Tim, as Ive already said that isnt what Im trying to do at all. I was simply explaining what the Geddes Axe was, and what followed it.

Well then lawks-a-mercy you need to do some more reading. The Geddes Axe wasn’t even thought of until 1921, and wasn’t implemented until 1922/3. If you want to explain its impact you might want a chart that goes beyond 1923. Jeepers.

You say the point of reducing the deficit is not to stimulate economic activity, so what is the point!?!

Well, actually I said that the point of reducing the deficit is not to stimulate private sector jobs creation – directly. The best way of doing this would be, of course, to cut National Insurance Employers contributions, thereby reducing the cost to employers of employing workers, without reducing wages. Unfortunately, as Liam Byrne so eloquently noted, there’s no money left.

The primary reason to reduce the deficit is a defensive one – to avoid economic disaster. That should be pretty uncontroversial – I’ve never come across anyone, even a Labour politician, who believes that the deficit can just be ignored and allowed to increase ad infinitum.

21. Luis Enrique

You say the point of reducing the deficit is not to stimulate economic activity, so what is the point!?!

lawks a mercy, how can you write on this subject and ask that question?

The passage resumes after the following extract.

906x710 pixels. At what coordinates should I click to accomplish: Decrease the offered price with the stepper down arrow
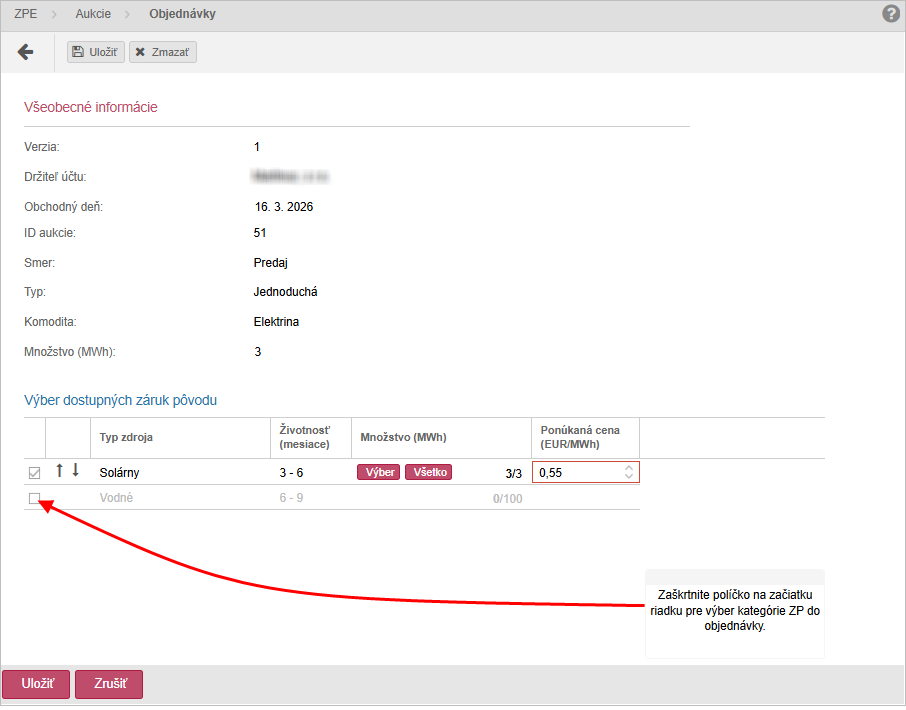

What do you think happens eventually to a country whose government that runs a big deficit year after year?

It’s lawks-a-mercy season here on LibCon!

Tim, it seems we finally agree on something (kind of).

Though I think some big capital projects would be of use as well, I agree with you, cutting national insurance contributions could be of massive assistance. But I imagine youd disagree with me that maintaining a lot of current spending, and financing this NI cut by further increasing the deficit would be the way to go about it.

I completely disagree that the deficit is going to lead us to economic destruction, and that the time to “deal” with it will be when the economy is on the up again. We are not Greece, and the scaremongering that has largely refertenced the Greek situation just isnt valid in the UK in my opinion.

@Luis – two words again, “automatic stabilisers”! We expect deficits to increase naturally in face of downturn, as tax receipts decrease, and welfare payments increase. If the govt continues to fill in the spending gap with higher deficit spending during this period, once growth returns and employment rises, the deficit will automatically start to amend itself.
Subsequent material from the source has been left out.